Welcome to my data science projects portfolio.
This projects portfolio is very much a work in progress. When the portfolio is full, my goal is to cover the full spectrum of data science process while using Python, SQL, Excel-VBA, Amazon Web Services (AWS) and Google Colaboratory (Colab).
My main area of interest is in applying data science tools to bring value to the financial derivative securities industry, the financial risk management industry, and the economic policy and financial regulation industries. I am also interested in visual deep learning as it is applied to brain segmentation image analysis (e.g., Janelia.org), to geospatial intelligence analysis (e.g., NGA.mil), and to geospatial image analysis for climate change (e.g., Planet Labs).
Some of the specific types of analyses I will be performing include: decision trees and random forests, principal component analysis (PCA), k-means clustering, sentiment analysis, natural language processing (NLP), linear regression, logistic regression, time-series, econometrics, big data cloud computing, deep-learning and convolutional neural networks (CNN), and image recognition.
I am working on a deep learning project to study the Amazon rainforest using satellite images from Planet Labs. Semi-annual high resolution data is provided free during 2019 to 2022 period due to a special funding. This will be an end-to-end deep learning project. I have two collaborators (Dan and Peter) who are providing me with feedback. I started a wiki on GitHub, see link above. I decided to document this project as I go. I am feeling the need to organize my work as this project gets large and unwieldy. I also think it will be too much work to document it all at once if I left it to the end. =.P
Practice exercises using NumPy n-dimensional arrays.
I am working on a demo of Matplotlib commands that clearly separates out the "ax" (object oriented) method from the "plt" (Matlab style) method. I found this area to be confusing when I was learning it, so perhaps other students can benefit from following my trail.
Demo to follow.
Dash allows you to build a web app with your customized sliders, radio buttons, text input, and user-selected data sorting and filtering. While Plotly has built-in default chart types with zoom, pan, expand/collapse and data filtering already included.
More to follow.
Passenger information from the Titanic ship is a common data set used in machine learning (ML). Here I use Python and data science libraries to find patterns in the data and build a prediction model. Then I use various visualization libraries to create pretty figures.
To be continued later.
A picture showing conceptually the bias-variance tradeoff in machine learning.
A test result with a bias problem refers to a case where the true mean was totally missed by the machine learning model. See bottom-left target in image above. A test result with a variance problem refers to a case where the machine learning predictions are too widely distributed to provide a meaningful indicator to the decision maker. See top-right target. In most modeling situations, there is a tradeoff between hitting the true mean and reducing the variability around that true mean. Generally, it is not possible to maximize both. See top-left target. But it is possible to achieve poor results in both parameters from a poor model parameter selection. See bottom-right target.
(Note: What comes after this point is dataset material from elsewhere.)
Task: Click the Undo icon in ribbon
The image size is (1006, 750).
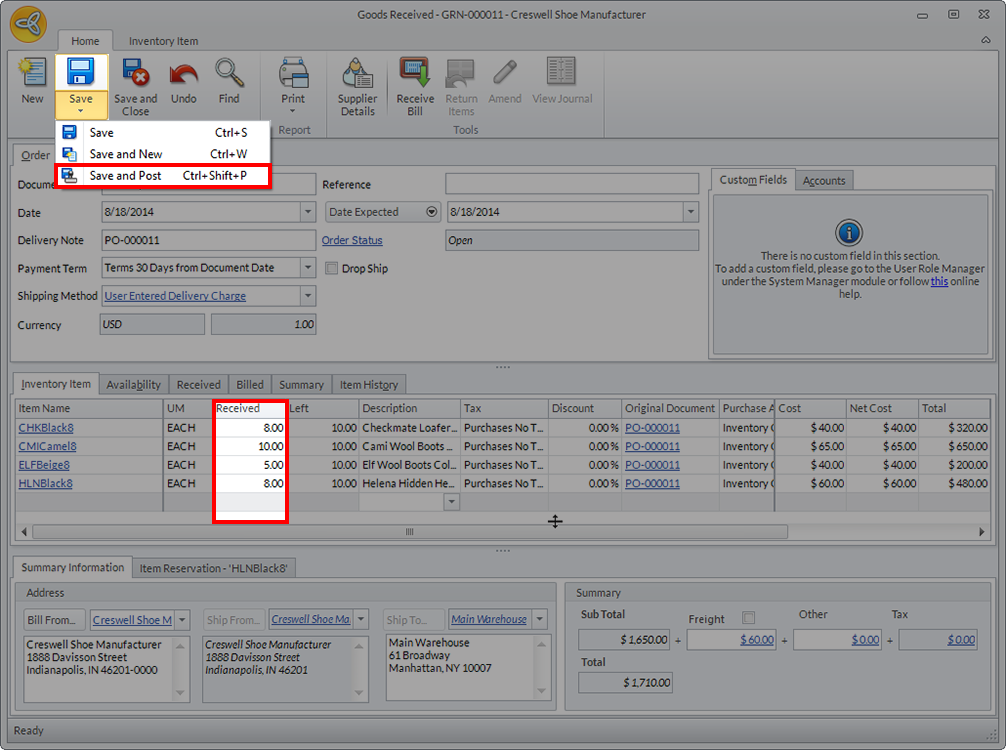Action: click(x=183, y=79)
Source: Pierian Data, Udemy.com., Python Machine Learning Data Science Boot Camp
A demonstration of reading in a text file using 'rt' read text and 'rb' read binary methods. For reverse order read and non-sequential read, 'rb' binary read is usually faster. Relative address seek (from end of file and from current position) is only available for binary read method.
Later, I will cover reading from JSON, CSV, Excel, and SQL formats. I will also cover scraping data directly from websites.
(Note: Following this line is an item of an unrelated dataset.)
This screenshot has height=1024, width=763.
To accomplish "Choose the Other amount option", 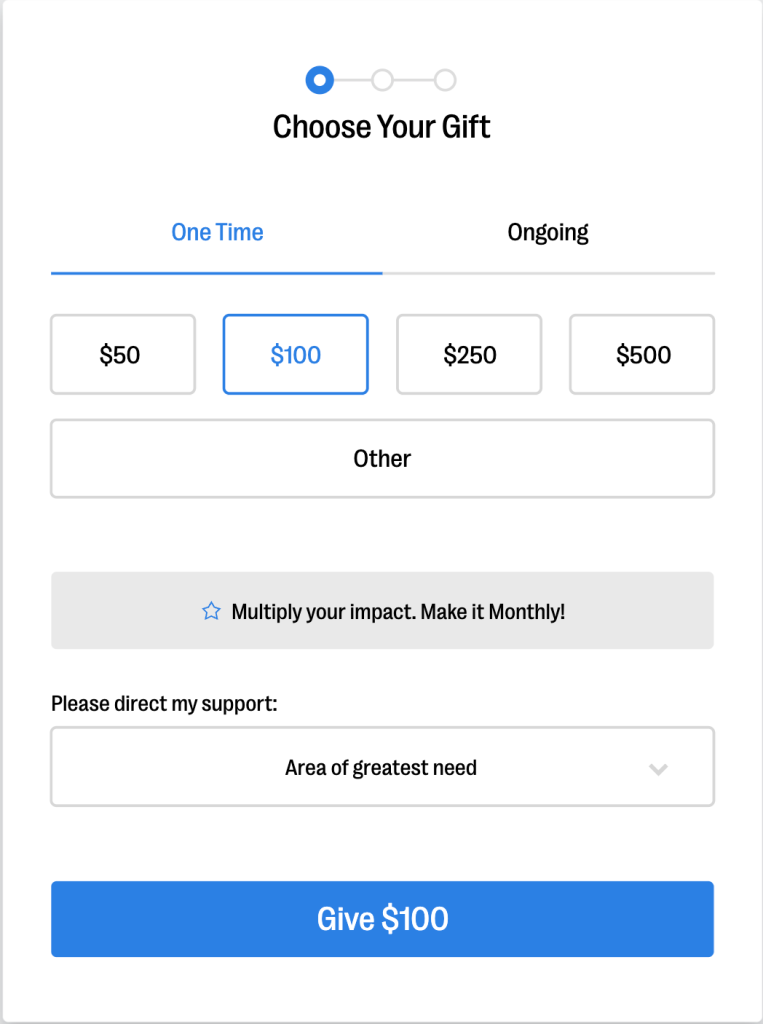I will coord(382,459).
While studying Andrew Ng's Deep Learning AI classes on Coursera.org, I needed a way to download the entire class at once, with all of the supporting images and data files. Using the GUI to download files, I had to click and download each file one by one. Some of the Jupyter notebooks have many supporting image files. Large datasets can't be downloaded at all due to download size limit on the server. Maybe Coursera will offer an easier download solution in the future. But for now, "tar" and "cat" Linux commands work on Coursera's Linux server and on my computer's Linux terminal. (I use Windows Subsystem for Linux.) It's important that "tar" and "cat" are default tools built into Linux, since I don't have the permission to install any new tools on Coursera's server. This method may work for non-Coursera classes as well, where you have access to a server-side Linux terminal or a Jupyter notebook with ! Linux shell command capability.
This is an example of a Jupyter notebook with "Open in Colab" and "Run in Colab" badges. Google Colab is a free machine learning resource using the Jupyter notebook interface. You can run deep learning models on GPU machines and lighter machine learning models on CPU machines. The badges open my example notebook stored on Github.com. You can see the badge code by changing the cell format containing the badge to "raw". Feel free to copy it into your own notebooks. Change the href link to point to your own Github account and file path.
Example notebook shows Matplotlib plotting functions. The first figure is an example of 3-dimensional projection of sign and cosign waves. The second figure is a histogram with three overlapping data series combined into one image. Alpha transparency is set to moderate opacity.